31. 前記ＡＡＶの前記ウイルスカプシドタンパク質を、下記：
    （ｉ）前記ＡＡＶが血清型１のものであるとき、前記ウイルスカプシドタンパク質は、配列番号１５に記載される配列を含むＶＰ１配列を含む；
    （ｉｉ）前記ＡＡＶが血清型３のものであるとき、前記ウイルスカプシドタンパク質は、配列番号１６に記載される配列を含むＶＰ１配列を含む；
    （ｉｉｉ）前記ＡＡＶが血清型４のものであるとき、前記ウイルスカプシドタンパク質は、配列番号１７に記載される配列を含むＶＰ１配列を含む；
    （ｉｖ）前記ＡＡＶが血清型５のものであるとき、前記ウイルスカプシドタンパク質は、配列番号１８に記載される配列を含むＶＰ１配列を含む；
    （ｖ）前記ＡＡＶが血清型６のものであるとき、前記ウイルスカプシドタンパク質は、配列番号１９に記載される配列を含むＶＰ１配列を含む；
    （ｖｉ）前記ＡＡＶが血清型７のものであるとき、前記ウイルスカプシドタンパク質は、配列番号２０に記載される配列を含むＶＰ１配列を含む；
    （ｖｉｉ）前記ＡＡＶが血清型８のものであるとき、前記ウイルスカプシドタンパク質は、配列番号２１に記載される配列を含むＶＰ１配列を含む；
    （ｖｉｉｉ）前記ＡＡＶが血清型９のものであるとき、前記ウイルスカプシドタンパク質は、配列番号２２に記載される配列を含むＶＰ１配列を含む；
    （ｉｘ）前記ＡＡＶが血清型１０のものであるとき、前記ウイルスカプシドタンパク質は、配列番号２３に記載される配列を含むＶＰ１配列を含む；
    （ｘ）前記ＡＡＶが血清型１１のものであるとき、前記ウイルスカプシドタンパク質は、配列番号２４に記載される配列を含むＶＰ１配列を含む；
    （ｘｉ）前記ＡＡＶが血清型１２のものであるとき、前記ウイルスカプシドタンパク質は、配列番号２５に記載される配列を含むＶＰ１配列を含む；及び
    （ｘｉｉ）前記ＡＡＶが血清型１３のものであるとき、前記ウイルスカプシドタンパク質は、配列番号２６に記載される配列を含むＶＰ１配列を含む
    ように、前記対応する野生型配列に対して改変することを含む、請求項３０に記載の方法。

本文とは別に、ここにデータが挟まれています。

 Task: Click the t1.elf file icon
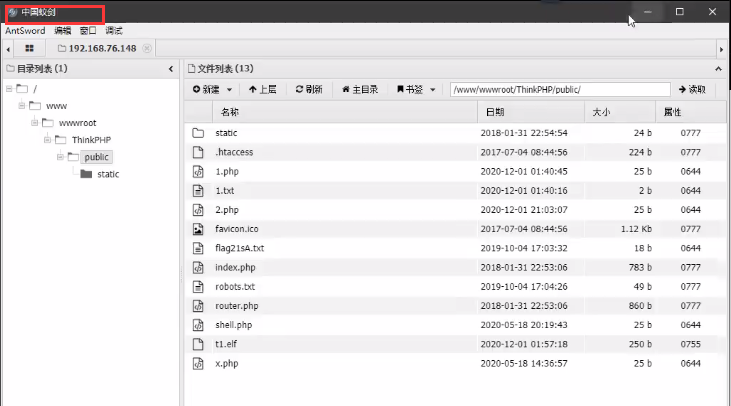(197, 344)
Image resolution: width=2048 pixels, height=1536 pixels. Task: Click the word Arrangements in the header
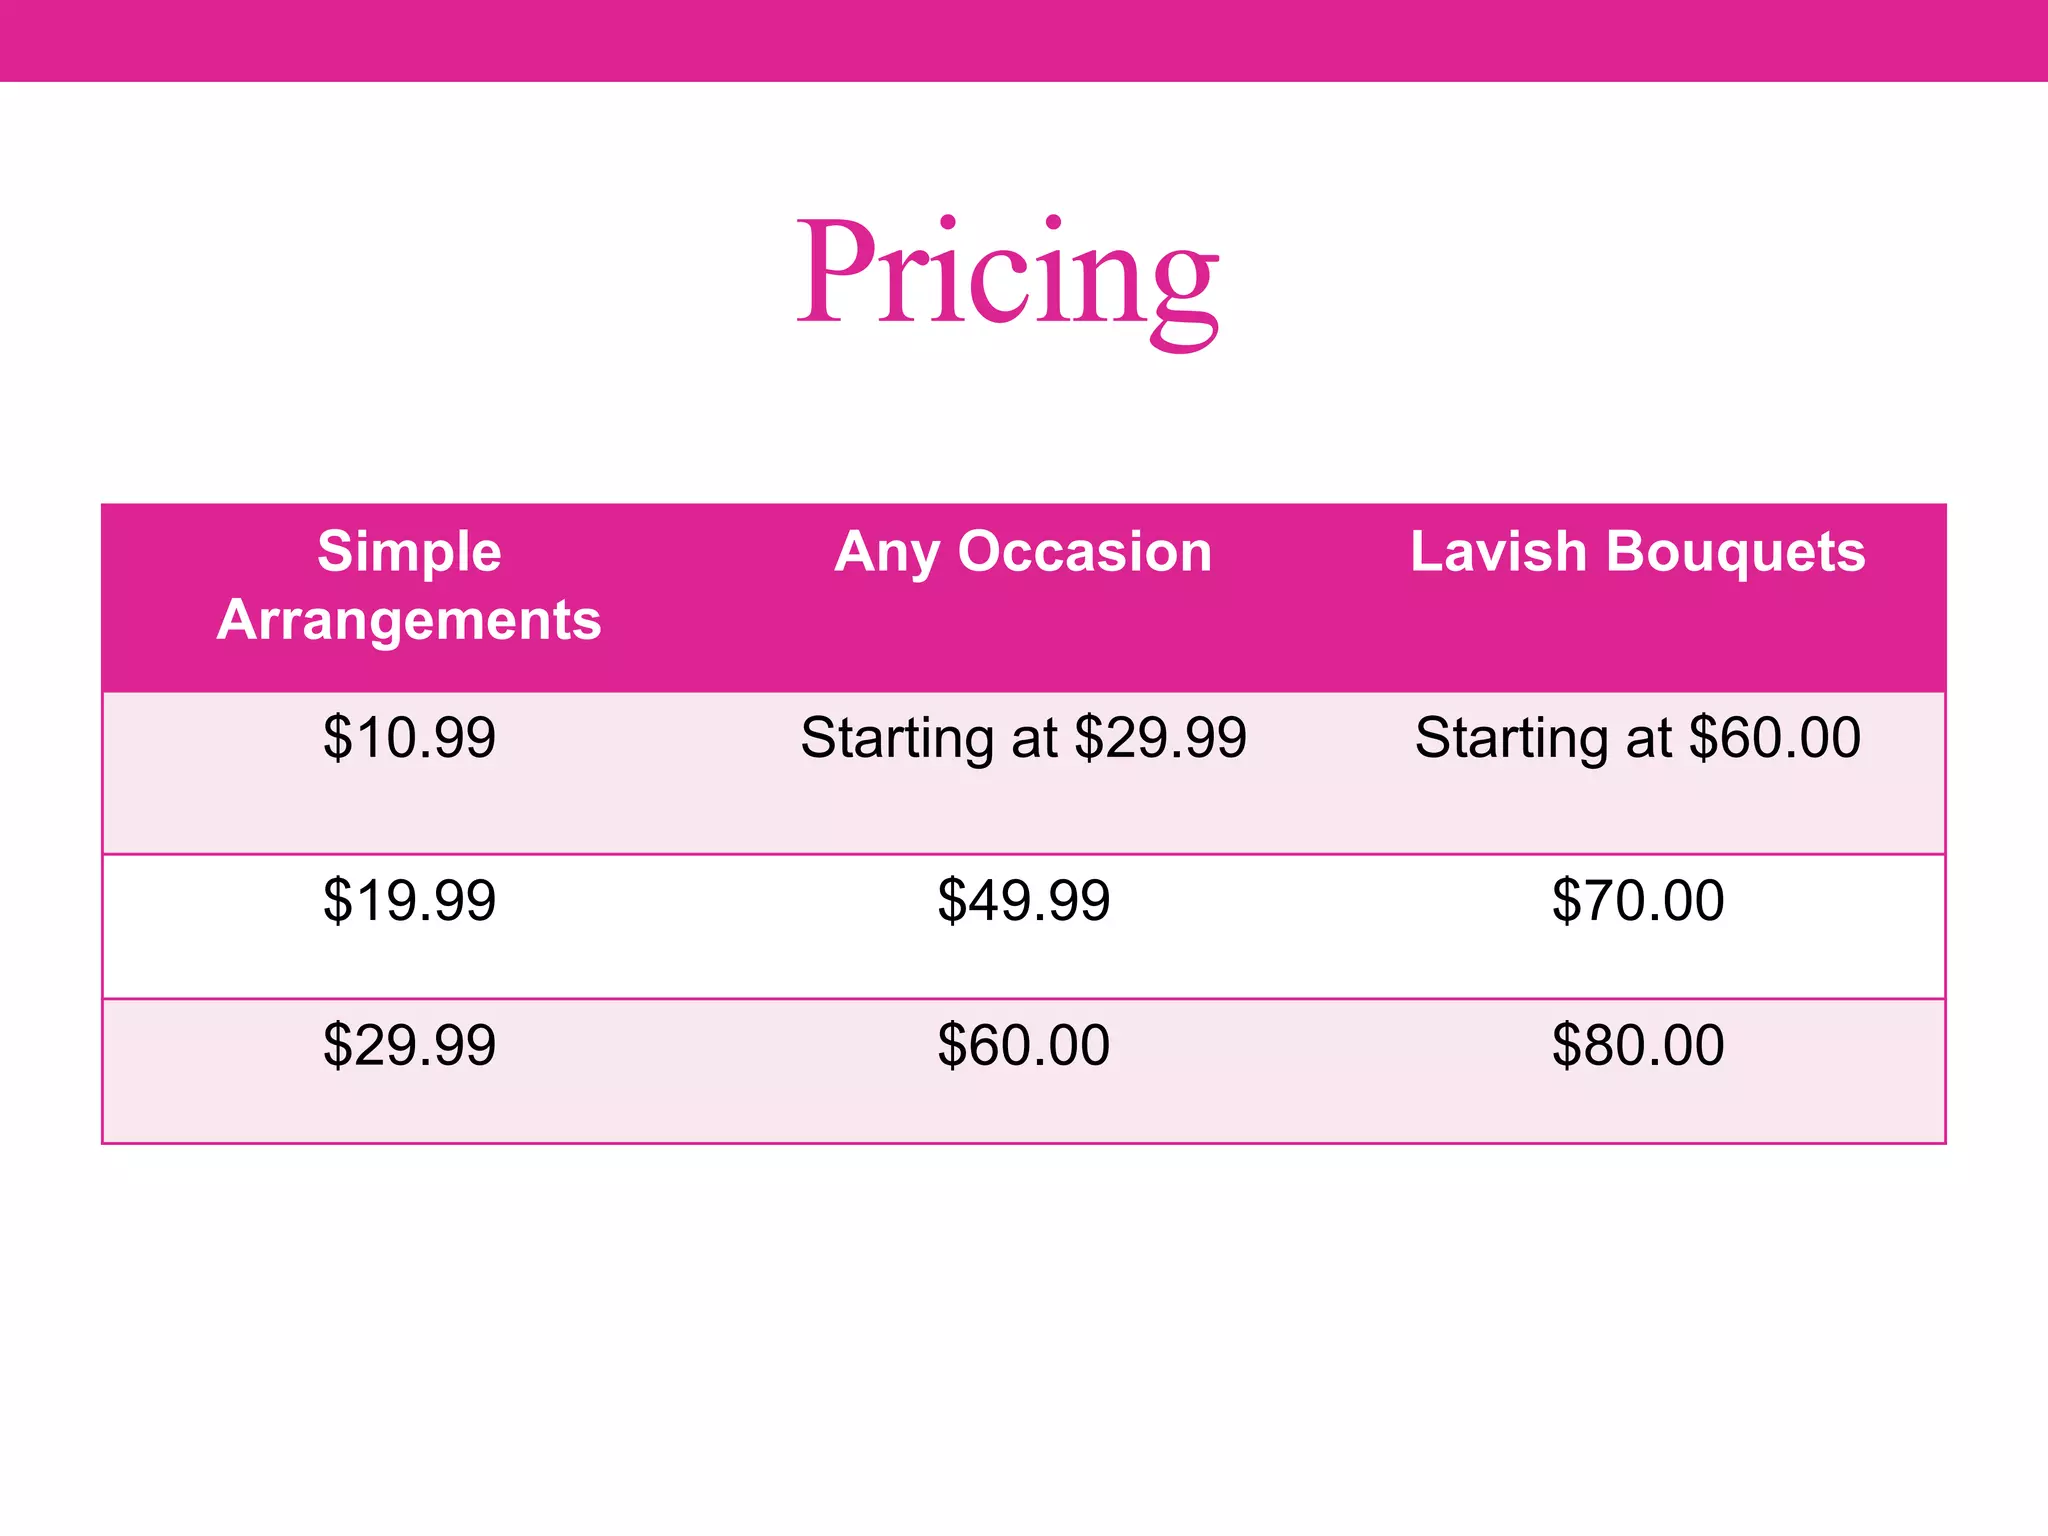coord(409,620)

32. 血清型８のＡＡＶの前記ウイルスカプシドタンパク質を、前記ウイルスカプシドタンパク質が、配列番号２１に記載される配列を含むＶＰ１配列を含むように、前記対応する野生型配列に対して改変することを含む、請求項３０または３１に記載の方法。
33. 血清型９のＡＡＶの前記ウイルスカプシドタンパク質を、前記ウイルスカプシドタンパク質が、配列番号２２に記載される配列を含むＶＰ１配列を含むように、前記対応する野生型配列に対して改変することを含む、請求項３０または３１に記載の方法。